EMSATUNEWS.CO.ID, KENDAL – Penggunaan pupuk organik, baik itu kompos maupun pupuk organik cair, belum menjadi pilihan utama bagi para petani di Kabupaten Kendal. Memang sudah ada petani yang menggunakan pupuk organik dalam usaha pertaniannya namun prosentasenya masih sangat kecil.
Pilihan utamanya masih tetap pada pupuk kimia buatan seperti Urea, Amonium Sulfat (ZA), Phospat maupun Kalium dalam bentuk pupuk NPK dari berbagai merk.
Ketergantungan para petani terhadap penggunaan pupuk kimia tersebut bukannya tanpa sebab dan alasan.
Para petani lebih memilih menggunakan pupuk kimia buatan, karena sesuai dengan fakta di lapangan, pupuk kimia buatan dapat mempercepat pertumbuhan tanaman jika dibandingkan dengan dengan tanaman yang menggunakan pupuk organik.
Selain itu, rata-rata para petani di Kabupaten Kendal adalah petani penggarap yang nota bene lahannya merupakan lahan sewa, maka para petani tersebut tidak berfikir untuk menggunakan pupuk organik karena tentunya para petani juga tidak ingin usahanya merugi.
Terkait dengan hal tersebut, Kepala Dinas Pertanian dan Pangan (DPP) Kabupaten Kendal, Pandu Rapriat Rogojati, Selasa (23/9/2025), mengatakan bahwa kemampuan pupuk kimia dalam mempercepat pertumbuhan tanaman dikarenakan komposisi atau kandungan unsur haranya terukur.
“Kalau pupuk kimia ditaburkan hari ini, maka satu minggu setelah tabur hasilnya sudah terlihat.

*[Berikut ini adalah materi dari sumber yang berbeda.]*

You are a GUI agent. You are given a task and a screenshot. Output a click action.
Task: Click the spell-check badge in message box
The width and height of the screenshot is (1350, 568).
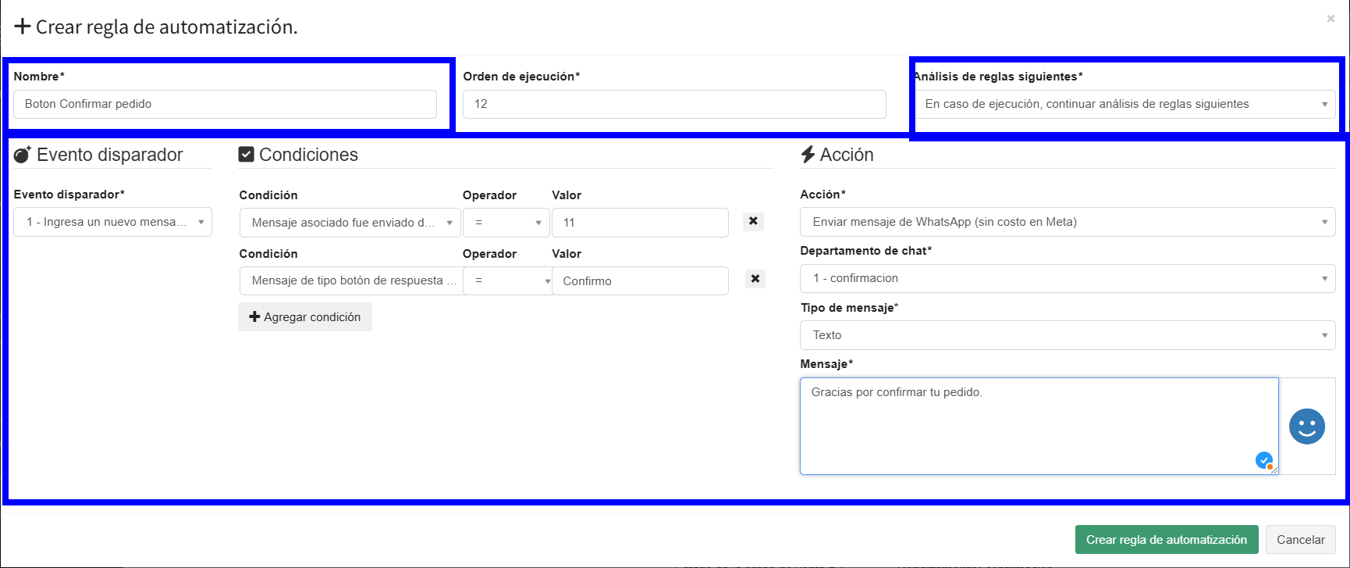click(x=1263, y=460)
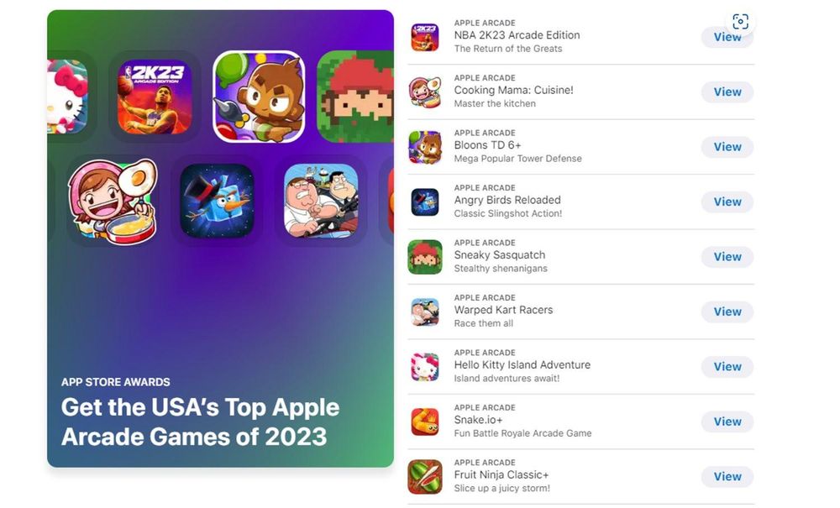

Sedangkan penggunaan pupuk organik baru akan terlihat hasilnya setelah satu bulan kemudian”, jelas Pandu.
Apalagi, lanjut Pandu, kondisi ini juga dipengaruhi oleh keterbatasan waktu dan tenaga tanam, sehingga para petani cenderung untuk memilih cara instan agar hasil panennya tetap optimal.
“Sebenarnya, penggunaan pupuk organik itu lebih aman dan ramah lingkungan. Akan tetapi peralihan penggunaan pupuk kimia ke pupuk organik tidak semudah kita bicara. Tidak bisa dilakukan secara frontal. Butuh waktu cukup lama untuk merubah pola pikir dari para petani kita”, tegas Pandu.
Menurut Pandu, jika peralihan penggunaan pupuk kimia ke pupuk organik dilakukan secara serta-merta maka dapat dipastikan hasil panennya akun turun secara drastis.
“Misalnya untuk padi sawah, yang semula produksinya mencapai rata-rata 7 ton per hektar, bisa turun tajam menjadi 2 – 3 ton dan paling tinggi hanya 4 ton/hektar”, ungkap Pandu.
Untuk penggunaan pupuk secara berimbang, lanjut Pandu, pemerintah telah berupaya menyalurkan pupuk bersubsidi, baik pupuk kimia maupun pupuk organik dalam bentuk paket, tetapi serapan pupuk organiknya juga masih rendah.
“Yang lebih penting adalah bagaimana merubah pola pikir dari para petani agar mau menggunakan pupuk organik”, pungkas Pandu.
Dampak negatif penggunaan pupuk kimia secara terus menerus
Penggunaan pupuk kimia secara terus menerus dapat menyebabkan degradasi tanah seperti penurunan kesuburan, terganggunya struktur tanah, pencemaran air dan udara melalui limpasan hara dan emisi gas rumah kaca. Selain itu, juga dapat mengancam kesehatan manusia melalui kontaminasi air minum.
Penggunaan pupuk kimia secara berlebihan dapat menyebabkan penumpukan garam dan nutrisi berlebih, yang merusak struktur pori-pori tanah dan mengurangi kapasitasnya untuk menahan air.
Pupuk kimia juga menguras mineral penting dari tanah secara alami dan membunuh mikroorganisme tanah yang bermanfaat, sehingga mengurangi kesuburan jangka panjang dan membuat tanah semakin tidak produktif. (*17).